Why Theresa May's Deal With The DUP Must Be Abandoned

The UK Government's periodic role as an honest broker between the Northern Irish parties is now needed again. It has a duty - to the heroic, courageous moves towards peace on all parties in the recent past, and to the people of Northern Ireland now and in the future - to be and to appear impartial. And this is why the Conservative-DUP deal is so concerning. Any UK Government formally reliant on any Northern Irish party simply cannot be seen as the honest broker it needs to be. The Government really should abandon the idea of a formal deal. They are playing with fire. And the stakes are too high to risk it.
Charles McQuillan via Getty Images

When Gordon Brown was Prime Minister from 2007-2010, I was privileged to be his Northern Ireland adviser. On the whole it was a relatively quiet and stable period. (Tony Blair and his adviser Jonathan Powell had considerably tougher problems in Northern Ireland to deal with than Gordon Brown or his team). Of course we had crises galore during our time at No10. But we only had one crisis over Northern Ireland.

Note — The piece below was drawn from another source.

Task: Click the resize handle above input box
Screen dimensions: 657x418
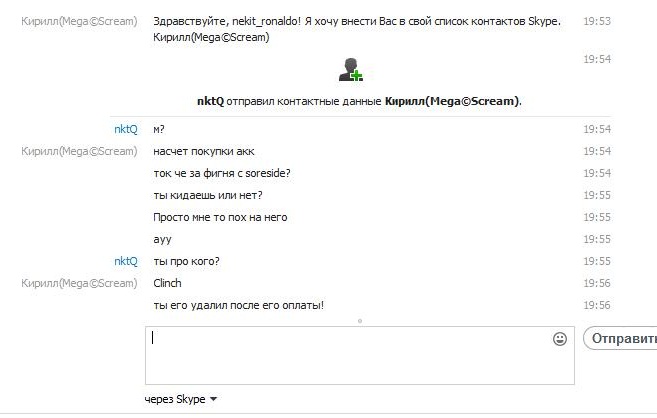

In early 2010, the deadline for devolution of justice and policing powers to Belfast was due, but being held up by a bundle of disputes between the Unionist DUP and the Republican Sinn Fein. We were unable to settle these differences through normal means. So in early February we had three sleepless days and nights holed up in Hillsborough Castle in Northern Ireland, with the Northern Irish parties and the Irish Taoiseach, trying to hammer out a deal.

Each party had their own rooms in Hillsborough. Diplomacy was shuttled between them, via what felt like an interminable cycle of meetings in multiple combinations. These discussions were like playing chess on multiple chessboards all at once, with constant impasses, shouting, walk-outs and deal-making. It was an emotionally fraught time, especially as we were running on the traditional Gordon Brown diet of coffee, bananas and Kit Kats, not getting daylight or sleep.

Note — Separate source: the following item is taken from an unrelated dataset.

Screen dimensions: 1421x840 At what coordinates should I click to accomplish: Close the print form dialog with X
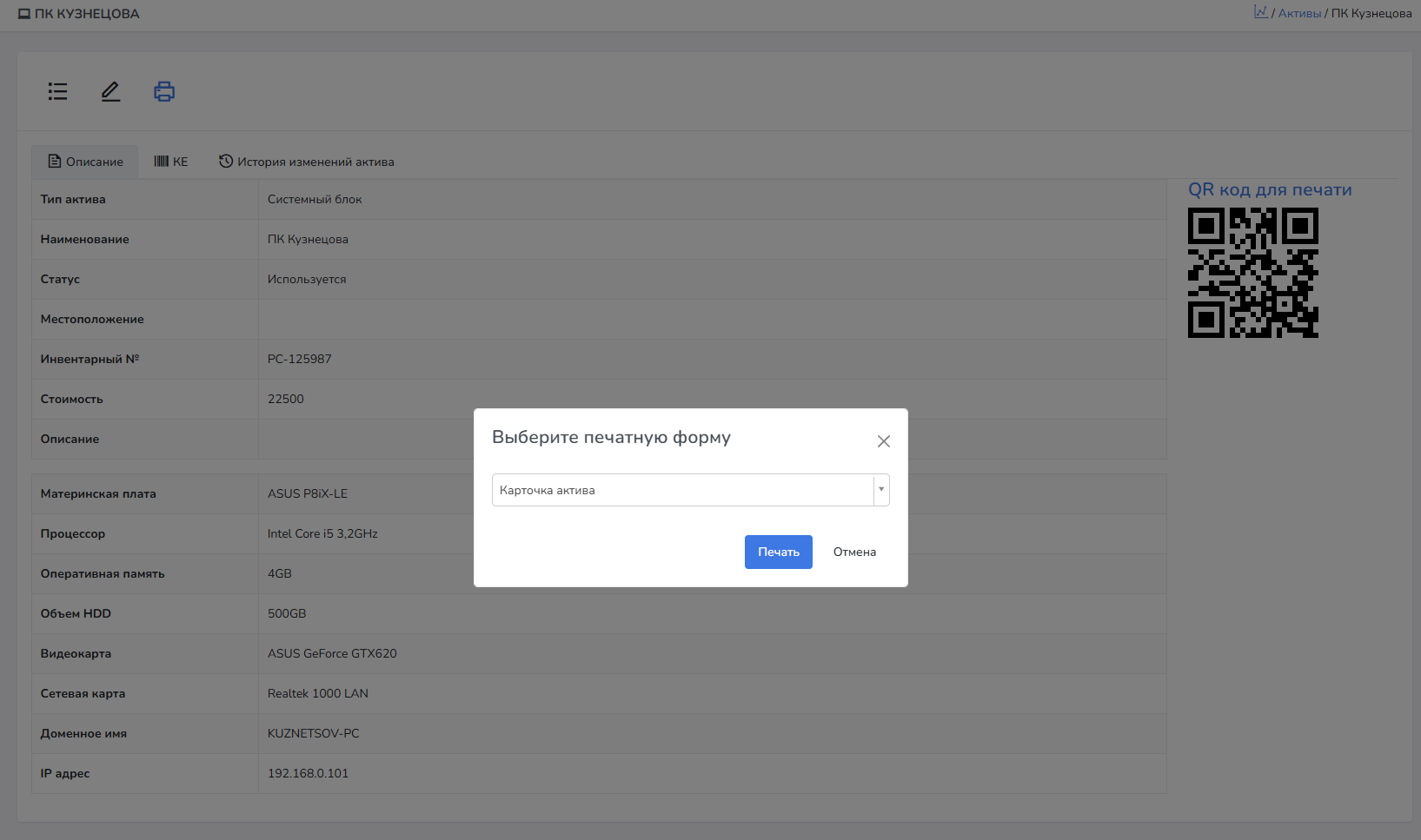click(883, 441)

After 72 hours we eventually got a deal, involving multiple compromises, careful drafting, a few calculated silences, and of course the promise of extra cash. The DUP and Sinn Fein leaders are some of the best negotiators you will ever come across. And for good reason. Their combination of cunning and passionate commitment support an uneasy and messy kind of politics, but it is a politics that ensures Northern Ireland keeps going forward, rather than retreats into the dangerous division of a previous era.

Here's the point: the deal would have been impossible if we in the UK Government had been thought to have interests beyond that of being an honest broker. Plain and simple. Impossible.

Now we face new, multiple crises in Northern Irish politics: an executive that has already been suspended for six months, a new generation of leadership on both sides that has not established strong working relationships; and the spectre of a looming Brexit raising real fears of the return of a 'hard border' between north and south, will all the worrying consequences that might bring in its wake.

When crises hit Northern Ireland, the primary responsibility for sorting them out lies with the parties in Belfast. But Dublin and London are indispensable supporting players too. The UK Government's periodic role as an honest broker between the Northern Irish parties is now needed again. It has a duty - to the heroic, courageous moves towards peace on all parties in the recent past, and to the people of Northern Ireland now and in the future - to be and to appear impartial.

And this is why the Conservative-DUP deal is so concerning. Any UK Government formally reliant on any Northern Irish party simply cannot be seen as the honest broker it needs to be. And without the integrity that comes from the appearance of impartiality, the UK Government will be a force for instability rather than stability at a time of serious difficulty in Northern Ireland.

The Government really should abandon the idea of a formal deal. They are playing with fire. And the stakes are too high to risk it.